Review: British tearjerker ‘Urban Hymn’ hits all the high notes
You’ve likely seen this story before: a do-gooder helps a troubled teen by nurturing her talent. However, “Urban Hymn” is so carefully and lovingly made by director Michael Caton-Jones and his leads that it’s hard to begrudge the British drama its familiar premise, especially as you squint at the screen through tears.
Kate (Shirley Henderson) is new to social work, and she is initially surprised by the violent behavior of the children she meets. She notices that one of the rebellious girls, Jamie (Letitia Wright), has the strong voice you’d expect to hear on a soul record. After Kate brings her to choir rehearsal, Jamie thrives with her new purpose, but she struggles to shrug off her painful past and the harmful influence of her best friend, Leanne (Isabella Laughland).
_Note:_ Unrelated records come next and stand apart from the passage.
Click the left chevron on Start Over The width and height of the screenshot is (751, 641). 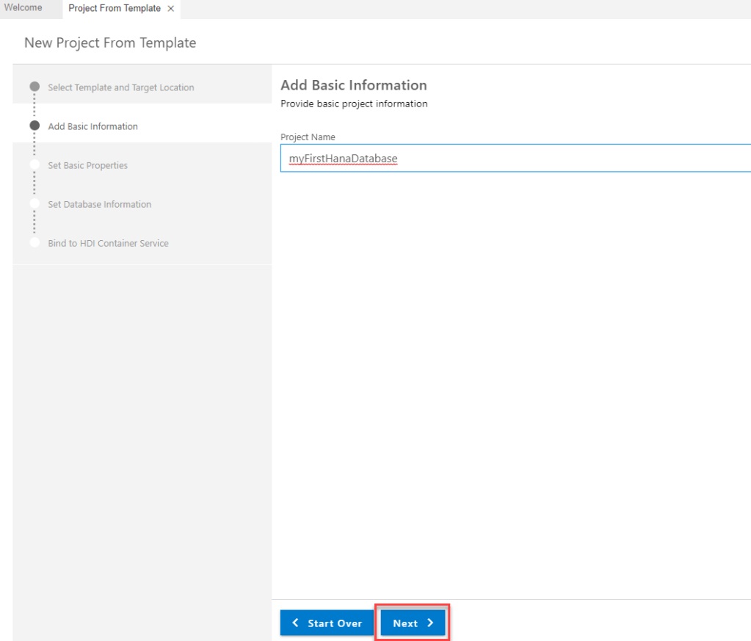(295, 623)
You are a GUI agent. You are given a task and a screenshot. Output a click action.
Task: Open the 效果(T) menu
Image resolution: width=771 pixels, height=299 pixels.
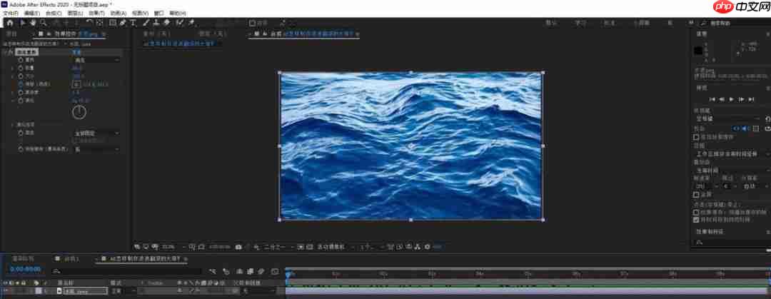coord(96,13)
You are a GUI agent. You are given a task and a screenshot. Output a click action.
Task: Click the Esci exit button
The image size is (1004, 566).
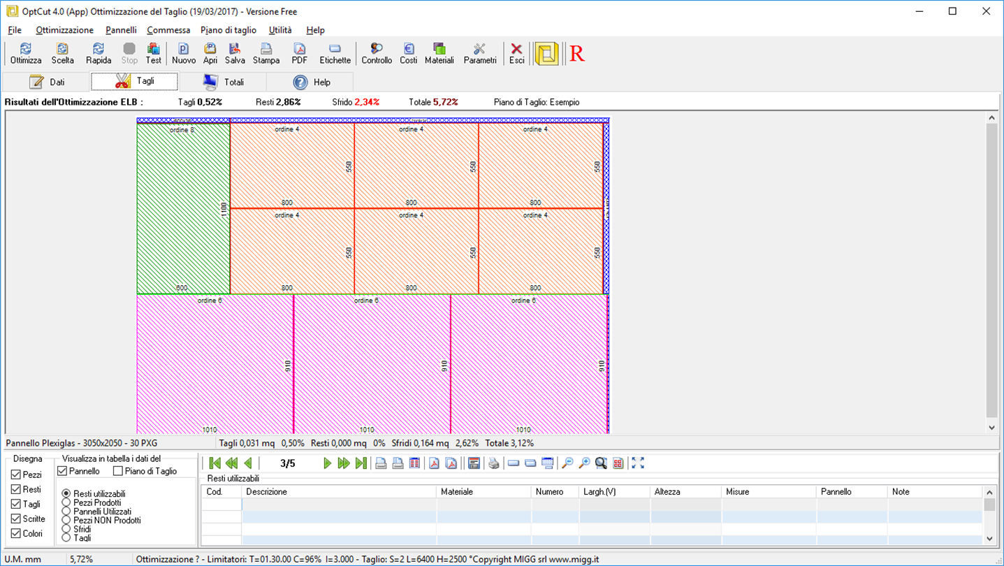(x=516, y=53)
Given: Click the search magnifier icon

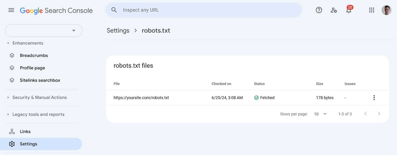Looking at the screenshot, I should [x=114, y=10].
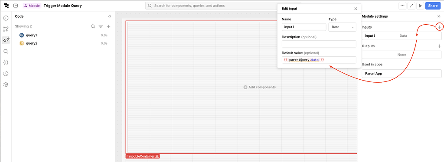Open the Add component plus icon in left sidebar
444x162 pixels.
click(6, 18)
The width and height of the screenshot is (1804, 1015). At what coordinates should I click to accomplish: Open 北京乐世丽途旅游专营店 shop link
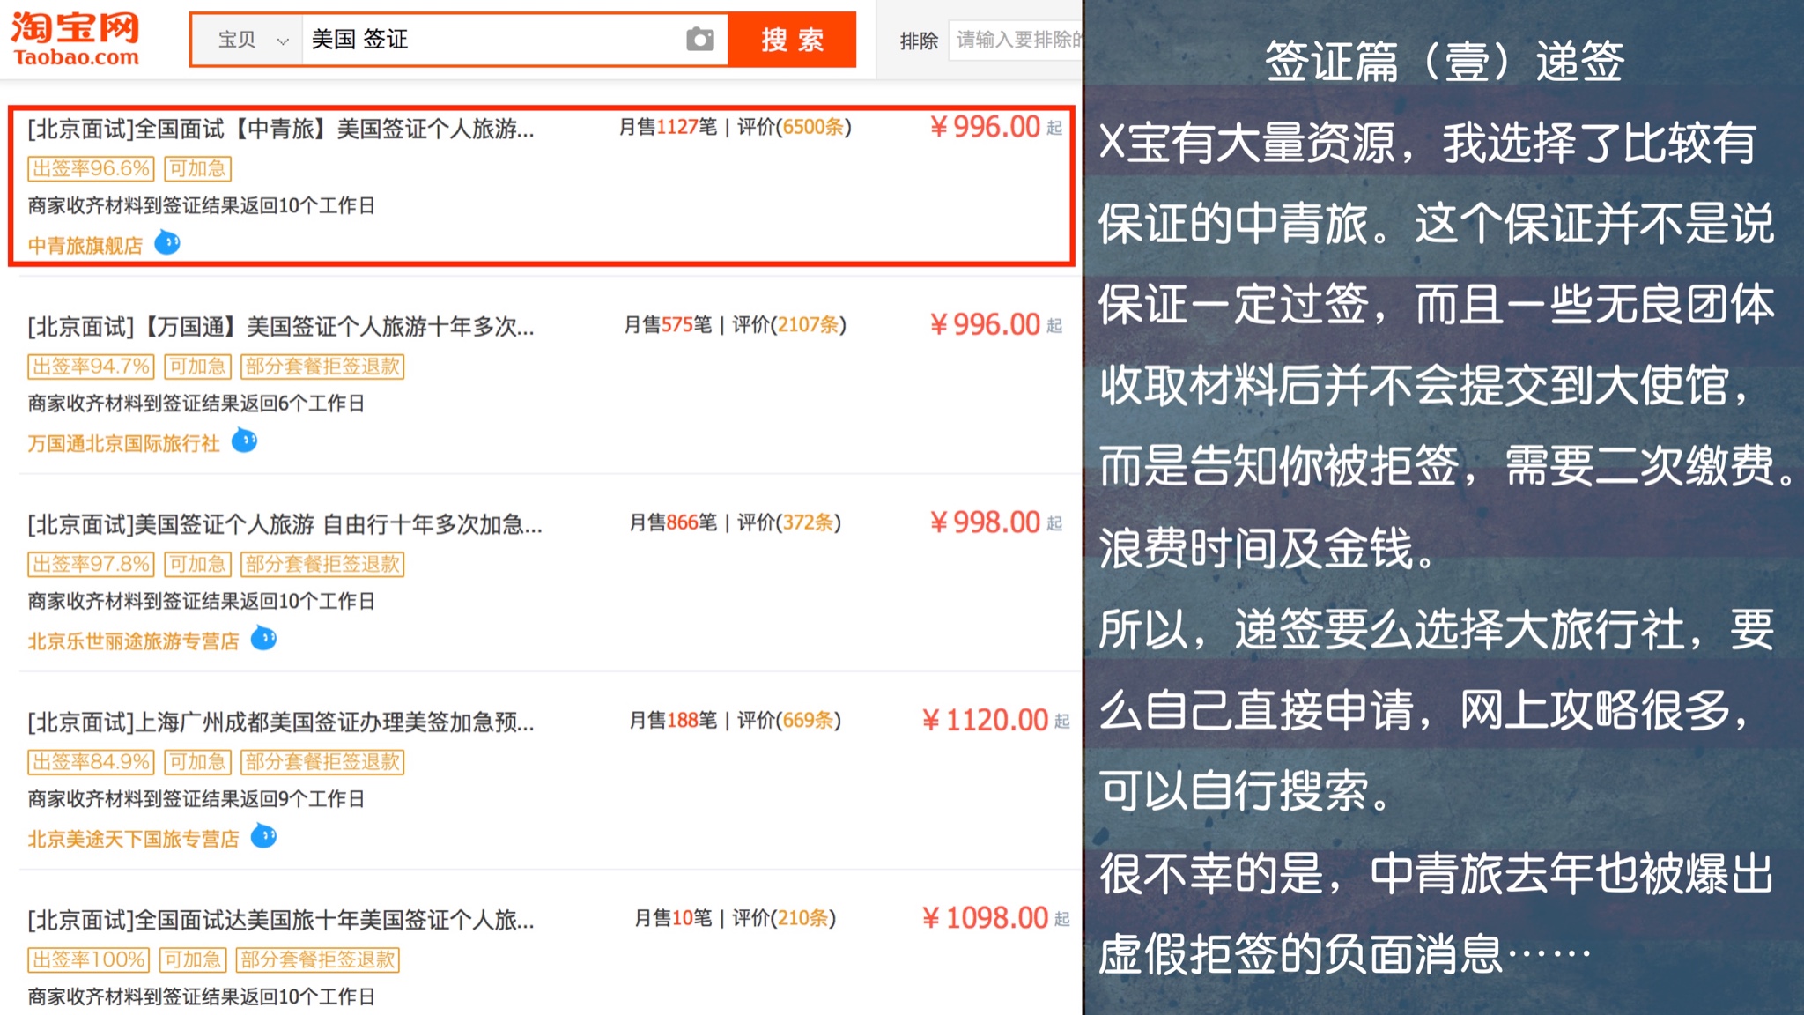click(133, 641)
Beyond its moving story, “Urban Hymn” differentiates itself with Jamie’s specific talent. It isn’t just that she’s good at something; it’s singing itself that saves her. Both the communal experience of shared harmony and the moment of shining in the spotlight change her and her outlook.
Character actress Henderson is as strong as ever in this leading role, wearing her weariness as well as her joy with equal transparency. Wright is a marvel as Jamie, as adept at scenes of anger and fear as she is soaring through a solo. The actresses lead the audience through the film’s emotional highs and lows, making us feel every moment with them.